A wallet drainer drained 316,000 USDC from a two-month-old wallet that had been used primarily for DEX swaps, according to blockchain security firm Web3 Antivirus. The attacker moved fast: the stolen USDC was converted into ETH across just two transactions — one worth approximately $47,000 and another worth roughly $268,000 — making recovery through on-chain tracing significantly harder once the swap settled.
Why it matters
The victim wallet's profile is telling. A two-month-old address with a DEX-heavy history is exactly the kind of account that accumulates open token approvals without a systematic review process. Wallet drainers exploit those lingering approvals — often granted to DEX routers or aggregators during normal trading — to pull funds without requiring a second signature from the owner.
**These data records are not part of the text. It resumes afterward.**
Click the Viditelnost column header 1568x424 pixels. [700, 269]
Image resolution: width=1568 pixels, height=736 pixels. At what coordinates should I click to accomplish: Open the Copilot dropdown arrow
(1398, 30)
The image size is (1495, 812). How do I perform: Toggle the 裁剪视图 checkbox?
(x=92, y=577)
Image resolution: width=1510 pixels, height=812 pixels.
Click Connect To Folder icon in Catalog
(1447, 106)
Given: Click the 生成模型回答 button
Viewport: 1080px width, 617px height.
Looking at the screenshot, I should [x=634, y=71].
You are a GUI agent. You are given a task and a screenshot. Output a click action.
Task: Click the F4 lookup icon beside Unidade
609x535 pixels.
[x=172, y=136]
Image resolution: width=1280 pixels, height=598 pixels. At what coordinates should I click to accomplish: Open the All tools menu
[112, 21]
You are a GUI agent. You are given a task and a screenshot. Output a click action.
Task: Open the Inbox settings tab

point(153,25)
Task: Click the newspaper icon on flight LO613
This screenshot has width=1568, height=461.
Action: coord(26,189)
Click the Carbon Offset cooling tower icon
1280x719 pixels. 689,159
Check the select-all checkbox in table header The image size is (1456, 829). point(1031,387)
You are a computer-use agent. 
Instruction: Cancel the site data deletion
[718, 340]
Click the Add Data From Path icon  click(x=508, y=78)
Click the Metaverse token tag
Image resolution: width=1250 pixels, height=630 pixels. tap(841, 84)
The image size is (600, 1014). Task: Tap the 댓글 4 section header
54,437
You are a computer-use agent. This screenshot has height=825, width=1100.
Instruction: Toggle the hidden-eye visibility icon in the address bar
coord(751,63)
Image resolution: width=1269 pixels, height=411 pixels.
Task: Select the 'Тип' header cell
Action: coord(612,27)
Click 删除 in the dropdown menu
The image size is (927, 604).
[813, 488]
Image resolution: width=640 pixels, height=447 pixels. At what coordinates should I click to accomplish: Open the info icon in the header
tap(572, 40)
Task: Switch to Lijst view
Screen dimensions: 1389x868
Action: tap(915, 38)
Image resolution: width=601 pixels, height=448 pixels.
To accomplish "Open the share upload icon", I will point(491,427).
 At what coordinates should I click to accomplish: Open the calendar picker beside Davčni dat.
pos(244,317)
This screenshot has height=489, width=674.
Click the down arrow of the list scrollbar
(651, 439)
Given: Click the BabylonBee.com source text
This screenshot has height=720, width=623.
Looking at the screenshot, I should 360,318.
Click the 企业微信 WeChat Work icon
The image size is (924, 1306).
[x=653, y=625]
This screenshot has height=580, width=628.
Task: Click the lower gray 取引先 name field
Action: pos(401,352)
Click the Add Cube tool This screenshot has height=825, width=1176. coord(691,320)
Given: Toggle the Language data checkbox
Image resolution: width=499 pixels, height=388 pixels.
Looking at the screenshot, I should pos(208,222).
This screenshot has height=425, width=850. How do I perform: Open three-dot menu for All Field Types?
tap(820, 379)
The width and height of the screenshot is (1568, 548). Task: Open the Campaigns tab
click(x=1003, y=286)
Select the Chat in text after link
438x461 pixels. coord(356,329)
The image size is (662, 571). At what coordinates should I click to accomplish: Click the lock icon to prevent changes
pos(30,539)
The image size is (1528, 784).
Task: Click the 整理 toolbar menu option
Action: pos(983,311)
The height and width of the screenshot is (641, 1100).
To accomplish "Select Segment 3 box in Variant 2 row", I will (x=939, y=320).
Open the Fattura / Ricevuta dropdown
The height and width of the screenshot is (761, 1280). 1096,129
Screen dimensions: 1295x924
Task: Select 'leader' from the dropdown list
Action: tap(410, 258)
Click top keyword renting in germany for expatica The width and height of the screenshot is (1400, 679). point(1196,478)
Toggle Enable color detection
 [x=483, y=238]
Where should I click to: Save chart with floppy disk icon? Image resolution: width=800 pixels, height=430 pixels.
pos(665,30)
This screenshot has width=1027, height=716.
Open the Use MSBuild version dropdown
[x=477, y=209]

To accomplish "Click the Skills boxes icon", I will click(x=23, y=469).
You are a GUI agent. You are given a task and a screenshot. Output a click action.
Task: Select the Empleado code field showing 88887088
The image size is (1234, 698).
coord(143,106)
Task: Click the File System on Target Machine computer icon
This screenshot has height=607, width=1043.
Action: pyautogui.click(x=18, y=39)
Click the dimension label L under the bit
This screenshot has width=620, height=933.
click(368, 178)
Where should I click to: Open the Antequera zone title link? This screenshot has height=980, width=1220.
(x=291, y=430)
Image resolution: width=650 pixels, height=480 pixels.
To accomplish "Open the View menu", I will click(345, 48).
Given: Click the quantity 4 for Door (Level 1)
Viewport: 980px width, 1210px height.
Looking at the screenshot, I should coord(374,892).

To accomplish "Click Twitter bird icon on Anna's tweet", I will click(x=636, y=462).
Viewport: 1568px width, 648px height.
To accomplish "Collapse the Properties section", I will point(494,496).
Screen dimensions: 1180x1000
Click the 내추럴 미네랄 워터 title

The speed of the USDC-to-ETH conversion suggests the attacker had an automated laundering pipeline ready to fire the moment the drain confirmed.
Market impact
At $316K this is a contained incident rather than a systemic shock, but the pattern is a standing warning for active DeFi traders: approval sprawl is a liability. Regularly auditing open approvals and revoking stale permissions on any wallet holding meaningful USDC or ETH balances is the primary mitigation. Tools like Web3 Antivirus surface risk exposure dashboards specifically for this purpose.